After the transformation, there are much more functions inside the module. Let's print
the global vars again.

.. GENERATED FROM PYTHON SOURCE LINES 194-197

.. code-block:: Python


    print(mod.get_global_vars())





.. rst-class:: sphx-glr-script-out

 .. code-block:: none

    (I.GlobalVar("add"), I.GlobalVar("add1"), I.GlobalVar("main"), I.GlobalVar("matmul"), I.GlobalVar("matmul1"), I.GlobalVar("relu"), I.GlobalVar("transpose"), I.GlobalVar("transpose1"))
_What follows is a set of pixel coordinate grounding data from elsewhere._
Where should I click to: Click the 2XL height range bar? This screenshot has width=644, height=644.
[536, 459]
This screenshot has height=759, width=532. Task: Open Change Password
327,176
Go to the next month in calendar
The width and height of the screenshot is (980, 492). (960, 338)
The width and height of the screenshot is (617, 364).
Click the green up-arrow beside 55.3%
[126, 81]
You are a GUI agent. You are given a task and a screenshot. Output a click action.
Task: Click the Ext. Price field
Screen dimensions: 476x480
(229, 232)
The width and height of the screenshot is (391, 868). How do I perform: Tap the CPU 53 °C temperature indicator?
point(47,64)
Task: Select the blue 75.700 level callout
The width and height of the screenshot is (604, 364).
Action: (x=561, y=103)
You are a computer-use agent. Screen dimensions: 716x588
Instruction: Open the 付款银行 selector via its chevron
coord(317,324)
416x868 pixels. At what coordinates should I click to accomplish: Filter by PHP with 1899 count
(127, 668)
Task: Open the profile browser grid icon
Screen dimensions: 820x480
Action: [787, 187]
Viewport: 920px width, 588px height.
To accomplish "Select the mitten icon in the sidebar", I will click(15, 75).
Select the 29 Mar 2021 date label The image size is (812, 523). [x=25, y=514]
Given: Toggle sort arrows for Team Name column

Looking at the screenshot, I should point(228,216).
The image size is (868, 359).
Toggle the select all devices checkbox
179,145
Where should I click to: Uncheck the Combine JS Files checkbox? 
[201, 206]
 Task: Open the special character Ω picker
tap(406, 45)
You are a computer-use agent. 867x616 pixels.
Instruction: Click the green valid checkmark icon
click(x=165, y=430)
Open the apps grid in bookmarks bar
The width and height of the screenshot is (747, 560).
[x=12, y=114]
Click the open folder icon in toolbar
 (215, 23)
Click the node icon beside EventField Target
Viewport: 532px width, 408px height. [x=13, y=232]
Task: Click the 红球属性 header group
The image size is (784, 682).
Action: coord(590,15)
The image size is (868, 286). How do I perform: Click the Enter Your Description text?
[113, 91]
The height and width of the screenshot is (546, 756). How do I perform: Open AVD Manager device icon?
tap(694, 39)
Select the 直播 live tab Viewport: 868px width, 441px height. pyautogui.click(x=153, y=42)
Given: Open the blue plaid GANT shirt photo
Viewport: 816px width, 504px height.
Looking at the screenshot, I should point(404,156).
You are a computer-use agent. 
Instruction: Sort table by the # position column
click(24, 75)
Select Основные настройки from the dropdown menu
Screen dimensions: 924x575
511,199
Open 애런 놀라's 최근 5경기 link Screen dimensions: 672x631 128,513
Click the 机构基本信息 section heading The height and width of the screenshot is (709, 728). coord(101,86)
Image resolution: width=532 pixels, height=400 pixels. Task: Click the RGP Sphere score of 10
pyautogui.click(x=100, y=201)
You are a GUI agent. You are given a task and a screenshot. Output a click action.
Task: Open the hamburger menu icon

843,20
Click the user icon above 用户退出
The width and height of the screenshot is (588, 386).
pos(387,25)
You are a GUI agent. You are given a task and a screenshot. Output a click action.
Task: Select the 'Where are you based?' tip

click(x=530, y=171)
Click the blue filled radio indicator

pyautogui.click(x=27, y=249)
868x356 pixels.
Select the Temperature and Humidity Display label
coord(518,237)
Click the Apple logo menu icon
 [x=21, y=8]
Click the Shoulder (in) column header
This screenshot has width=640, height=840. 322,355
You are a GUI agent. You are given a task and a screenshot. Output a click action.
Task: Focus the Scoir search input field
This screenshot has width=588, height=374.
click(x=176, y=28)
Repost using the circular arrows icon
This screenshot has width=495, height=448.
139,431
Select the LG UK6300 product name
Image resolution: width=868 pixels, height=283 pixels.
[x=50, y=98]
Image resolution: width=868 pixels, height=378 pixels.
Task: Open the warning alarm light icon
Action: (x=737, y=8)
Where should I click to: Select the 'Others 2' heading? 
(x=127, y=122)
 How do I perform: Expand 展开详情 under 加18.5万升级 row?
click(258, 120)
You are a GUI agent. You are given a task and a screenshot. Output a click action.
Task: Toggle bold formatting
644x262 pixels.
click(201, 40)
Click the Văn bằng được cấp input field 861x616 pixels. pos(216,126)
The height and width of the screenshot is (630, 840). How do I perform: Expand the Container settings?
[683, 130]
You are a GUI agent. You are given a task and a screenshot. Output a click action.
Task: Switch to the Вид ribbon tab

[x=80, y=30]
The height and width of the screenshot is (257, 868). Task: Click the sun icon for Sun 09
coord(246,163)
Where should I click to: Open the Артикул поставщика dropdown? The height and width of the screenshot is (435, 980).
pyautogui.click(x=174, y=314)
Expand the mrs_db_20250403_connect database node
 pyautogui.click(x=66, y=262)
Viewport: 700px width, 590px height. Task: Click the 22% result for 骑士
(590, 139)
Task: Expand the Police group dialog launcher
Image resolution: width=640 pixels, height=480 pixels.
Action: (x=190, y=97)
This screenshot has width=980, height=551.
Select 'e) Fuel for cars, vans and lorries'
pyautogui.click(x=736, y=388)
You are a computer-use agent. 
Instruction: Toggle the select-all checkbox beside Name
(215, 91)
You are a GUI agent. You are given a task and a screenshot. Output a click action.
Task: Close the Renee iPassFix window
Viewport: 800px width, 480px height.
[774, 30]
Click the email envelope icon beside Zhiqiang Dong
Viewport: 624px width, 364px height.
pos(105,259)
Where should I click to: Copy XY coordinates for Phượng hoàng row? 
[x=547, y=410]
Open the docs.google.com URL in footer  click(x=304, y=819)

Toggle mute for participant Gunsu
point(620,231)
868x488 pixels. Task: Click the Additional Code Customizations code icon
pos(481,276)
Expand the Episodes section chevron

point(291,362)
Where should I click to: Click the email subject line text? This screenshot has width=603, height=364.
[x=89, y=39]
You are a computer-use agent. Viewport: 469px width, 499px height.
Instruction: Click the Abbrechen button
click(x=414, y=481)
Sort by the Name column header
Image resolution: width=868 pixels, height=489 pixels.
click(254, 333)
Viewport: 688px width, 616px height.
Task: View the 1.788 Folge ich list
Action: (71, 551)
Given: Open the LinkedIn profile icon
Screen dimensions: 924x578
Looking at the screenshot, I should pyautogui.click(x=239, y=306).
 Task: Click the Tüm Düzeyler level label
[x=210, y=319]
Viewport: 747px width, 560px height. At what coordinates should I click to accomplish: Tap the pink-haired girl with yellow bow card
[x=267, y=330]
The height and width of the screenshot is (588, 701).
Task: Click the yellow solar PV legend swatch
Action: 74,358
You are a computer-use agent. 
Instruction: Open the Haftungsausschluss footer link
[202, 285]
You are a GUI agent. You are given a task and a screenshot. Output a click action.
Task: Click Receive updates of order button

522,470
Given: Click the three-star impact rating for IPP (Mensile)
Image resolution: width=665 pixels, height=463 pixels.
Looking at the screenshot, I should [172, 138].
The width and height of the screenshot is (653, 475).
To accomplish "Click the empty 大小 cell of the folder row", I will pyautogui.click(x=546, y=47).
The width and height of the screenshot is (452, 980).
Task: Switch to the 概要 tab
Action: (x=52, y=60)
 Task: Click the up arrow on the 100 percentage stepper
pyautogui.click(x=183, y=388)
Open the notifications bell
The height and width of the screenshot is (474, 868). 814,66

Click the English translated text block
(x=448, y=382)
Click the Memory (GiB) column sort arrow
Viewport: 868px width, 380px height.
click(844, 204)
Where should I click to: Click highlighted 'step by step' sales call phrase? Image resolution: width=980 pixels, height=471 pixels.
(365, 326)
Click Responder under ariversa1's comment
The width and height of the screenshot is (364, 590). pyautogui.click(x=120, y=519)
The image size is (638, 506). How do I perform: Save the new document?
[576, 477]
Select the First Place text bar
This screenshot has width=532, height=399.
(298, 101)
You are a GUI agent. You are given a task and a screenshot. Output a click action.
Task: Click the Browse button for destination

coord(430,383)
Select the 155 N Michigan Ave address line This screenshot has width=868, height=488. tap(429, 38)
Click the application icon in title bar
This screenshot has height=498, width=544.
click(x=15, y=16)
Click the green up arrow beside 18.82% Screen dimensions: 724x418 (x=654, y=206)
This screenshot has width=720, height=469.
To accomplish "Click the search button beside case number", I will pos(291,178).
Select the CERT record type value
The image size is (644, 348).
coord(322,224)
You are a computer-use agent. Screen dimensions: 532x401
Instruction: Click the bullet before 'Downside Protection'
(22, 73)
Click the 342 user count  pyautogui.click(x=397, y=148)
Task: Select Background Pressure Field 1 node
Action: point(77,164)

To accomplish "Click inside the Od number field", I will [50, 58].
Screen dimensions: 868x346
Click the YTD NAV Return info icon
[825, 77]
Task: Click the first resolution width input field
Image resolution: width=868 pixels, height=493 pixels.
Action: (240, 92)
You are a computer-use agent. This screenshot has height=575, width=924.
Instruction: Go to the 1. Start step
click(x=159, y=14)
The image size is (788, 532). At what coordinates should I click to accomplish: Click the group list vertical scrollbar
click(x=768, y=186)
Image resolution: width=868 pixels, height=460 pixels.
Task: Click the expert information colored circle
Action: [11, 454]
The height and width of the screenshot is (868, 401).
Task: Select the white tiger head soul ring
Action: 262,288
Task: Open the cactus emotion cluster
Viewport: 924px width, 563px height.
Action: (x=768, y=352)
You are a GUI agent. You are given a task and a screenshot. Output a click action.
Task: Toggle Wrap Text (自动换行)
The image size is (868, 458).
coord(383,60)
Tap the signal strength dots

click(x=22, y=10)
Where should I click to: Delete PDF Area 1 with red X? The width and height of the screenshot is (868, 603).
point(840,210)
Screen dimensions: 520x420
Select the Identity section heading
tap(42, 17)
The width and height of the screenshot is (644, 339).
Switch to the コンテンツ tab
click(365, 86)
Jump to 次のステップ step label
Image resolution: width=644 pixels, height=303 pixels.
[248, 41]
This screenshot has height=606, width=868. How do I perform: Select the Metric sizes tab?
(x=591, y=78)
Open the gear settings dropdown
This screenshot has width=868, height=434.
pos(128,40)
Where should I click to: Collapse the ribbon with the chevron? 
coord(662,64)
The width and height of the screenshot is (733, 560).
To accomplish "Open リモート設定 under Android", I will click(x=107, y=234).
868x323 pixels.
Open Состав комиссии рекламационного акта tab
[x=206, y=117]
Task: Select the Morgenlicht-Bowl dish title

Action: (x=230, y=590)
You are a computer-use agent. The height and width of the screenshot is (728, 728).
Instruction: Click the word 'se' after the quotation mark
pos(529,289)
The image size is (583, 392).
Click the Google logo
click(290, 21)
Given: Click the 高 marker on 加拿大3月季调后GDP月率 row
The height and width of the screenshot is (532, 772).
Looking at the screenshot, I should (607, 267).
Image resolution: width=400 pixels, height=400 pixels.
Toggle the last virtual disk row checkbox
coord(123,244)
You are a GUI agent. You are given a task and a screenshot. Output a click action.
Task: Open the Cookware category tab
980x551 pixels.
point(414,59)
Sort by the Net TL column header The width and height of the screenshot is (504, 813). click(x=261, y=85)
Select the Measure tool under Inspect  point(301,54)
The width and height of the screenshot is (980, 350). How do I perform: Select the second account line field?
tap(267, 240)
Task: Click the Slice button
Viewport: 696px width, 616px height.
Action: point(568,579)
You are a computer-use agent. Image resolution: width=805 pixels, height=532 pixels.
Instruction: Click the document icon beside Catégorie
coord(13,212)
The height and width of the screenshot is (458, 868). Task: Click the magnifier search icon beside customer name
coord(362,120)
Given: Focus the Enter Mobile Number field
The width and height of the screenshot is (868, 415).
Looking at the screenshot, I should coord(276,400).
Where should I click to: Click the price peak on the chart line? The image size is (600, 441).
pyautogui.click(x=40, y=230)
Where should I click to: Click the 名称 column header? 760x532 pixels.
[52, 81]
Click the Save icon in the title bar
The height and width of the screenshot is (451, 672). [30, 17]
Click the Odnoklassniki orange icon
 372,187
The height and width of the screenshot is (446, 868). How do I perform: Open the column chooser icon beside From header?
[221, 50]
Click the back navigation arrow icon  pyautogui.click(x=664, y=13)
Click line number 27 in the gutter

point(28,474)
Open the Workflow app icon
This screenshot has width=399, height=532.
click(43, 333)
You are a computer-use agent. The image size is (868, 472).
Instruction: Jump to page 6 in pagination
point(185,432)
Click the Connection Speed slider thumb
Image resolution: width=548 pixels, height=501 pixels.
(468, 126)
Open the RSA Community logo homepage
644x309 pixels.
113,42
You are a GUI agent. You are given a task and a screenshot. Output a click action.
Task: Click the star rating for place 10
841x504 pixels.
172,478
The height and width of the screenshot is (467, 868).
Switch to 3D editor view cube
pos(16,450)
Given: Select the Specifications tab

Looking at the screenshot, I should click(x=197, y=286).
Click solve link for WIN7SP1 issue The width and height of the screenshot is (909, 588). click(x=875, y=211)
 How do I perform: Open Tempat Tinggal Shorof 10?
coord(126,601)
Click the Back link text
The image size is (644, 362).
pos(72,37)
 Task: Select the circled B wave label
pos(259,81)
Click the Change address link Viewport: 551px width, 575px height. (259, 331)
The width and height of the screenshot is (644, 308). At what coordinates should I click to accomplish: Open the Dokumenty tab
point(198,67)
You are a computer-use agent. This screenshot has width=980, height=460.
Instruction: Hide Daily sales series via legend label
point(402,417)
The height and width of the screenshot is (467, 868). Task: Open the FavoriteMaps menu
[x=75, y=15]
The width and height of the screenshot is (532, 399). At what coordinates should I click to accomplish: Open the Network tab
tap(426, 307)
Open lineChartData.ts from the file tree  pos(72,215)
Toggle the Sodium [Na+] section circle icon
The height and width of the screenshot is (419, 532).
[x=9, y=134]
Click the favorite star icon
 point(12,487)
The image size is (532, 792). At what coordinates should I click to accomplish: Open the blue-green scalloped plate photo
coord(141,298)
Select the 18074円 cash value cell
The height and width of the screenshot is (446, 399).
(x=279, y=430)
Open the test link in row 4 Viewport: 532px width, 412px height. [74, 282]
.. GENERATED FROM PYTHON SOURCE LINES 198-220

Next, Apache TVM provides a set of default transformation pipelines for users,
to simplify the transformation process. We can then apply the default pipeline to the module.
The default **zero** pipeline contains very fundamental transformations, including:

- **LegalizeOps**: This transform converts the Relax operators into `call_tir` functions
  with the corresponding TensorIR Functions. After this transform, the IRModule will
  contain both Relax functions and TensorIR functions.
- **AnnotateTIROpPattern**: This transform annotates the pattern of the TensorIR functions,
  preparing them for subsequent operator fusion.
- **FoldConstant**: This pass performs constant folding, optimizing operations
  involving constants.
- **FuseOps and FuseTIR**: These two passes work together to fuse operators based on the
  patterns annotated in the previous step (AnnotateTIROpPattern). These passes transform
  both Relax functions and TensorIR functions.

.. note::

  Here, we have applied **LegalizeOps** twice in the flow. The second time is useless but
  harmless.

  Every passes can be duplicated in the flow, since we ensure the passes can handle all legal
  IRModule inputs. This design can help users to construct their own pipeline.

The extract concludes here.